EXERCISE MATERIALS: Begin

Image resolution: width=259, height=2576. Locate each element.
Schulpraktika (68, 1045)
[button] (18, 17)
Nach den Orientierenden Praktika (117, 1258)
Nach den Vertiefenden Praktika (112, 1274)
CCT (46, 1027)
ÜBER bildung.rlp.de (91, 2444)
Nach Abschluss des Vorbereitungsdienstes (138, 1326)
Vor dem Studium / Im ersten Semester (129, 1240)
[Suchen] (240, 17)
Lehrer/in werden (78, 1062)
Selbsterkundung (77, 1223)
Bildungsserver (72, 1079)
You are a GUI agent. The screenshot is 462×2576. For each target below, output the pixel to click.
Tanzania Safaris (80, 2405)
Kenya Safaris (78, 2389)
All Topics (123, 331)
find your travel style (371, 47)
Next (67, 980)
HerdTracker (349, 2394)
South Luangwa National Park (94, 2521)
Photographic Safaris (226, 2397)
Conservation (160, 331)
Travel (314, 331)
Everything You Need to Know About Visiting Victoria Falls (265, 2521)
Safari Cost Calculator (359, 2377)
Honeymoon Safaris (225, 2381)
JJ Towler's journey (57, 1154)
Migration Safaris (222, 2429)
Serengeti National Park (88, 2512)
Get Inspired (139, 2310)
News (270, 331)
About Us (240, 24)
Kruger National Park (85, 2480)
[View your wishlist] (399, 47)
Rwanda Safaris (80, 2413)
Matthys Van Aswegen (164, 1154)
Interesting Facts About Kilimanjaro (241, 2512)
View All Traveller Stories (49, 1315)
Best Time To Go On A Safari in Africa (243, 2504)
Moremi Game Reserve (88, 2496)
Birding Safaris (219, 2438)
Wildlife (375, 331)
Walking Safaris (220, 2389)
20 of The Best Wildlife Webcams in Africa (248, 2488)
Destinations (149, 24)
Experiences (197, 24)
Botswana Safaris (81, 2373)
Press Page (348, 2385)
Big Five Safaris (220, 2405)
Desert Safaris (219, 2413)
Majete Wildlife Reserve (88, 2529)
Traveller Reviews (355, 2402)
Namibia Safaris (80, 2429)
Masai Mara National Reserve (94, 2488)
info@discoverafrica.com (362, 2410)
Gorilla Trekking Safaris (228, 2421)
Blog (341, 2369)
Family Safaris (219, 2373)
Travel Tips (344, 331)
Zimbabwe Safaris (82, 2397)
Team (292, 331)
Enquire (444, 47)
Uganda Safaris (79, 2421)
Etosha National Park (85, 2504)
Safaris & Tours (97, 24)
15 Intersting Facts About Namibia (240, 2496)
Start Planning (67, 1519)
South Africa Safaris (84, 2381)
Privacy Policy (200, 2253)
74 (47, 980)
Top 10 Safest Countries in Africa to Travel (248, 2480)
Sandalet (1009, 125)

EXERCISE MATERIALS: End

WHAT THE TASK REQUIRES :: Look through the entries. Copy out each line with "Facts" in it.

TASK RESULT ::
Interesting Facts About Kilimanjaro (241, 2512)
15 Intersting Facts About Namibia (240, 2496)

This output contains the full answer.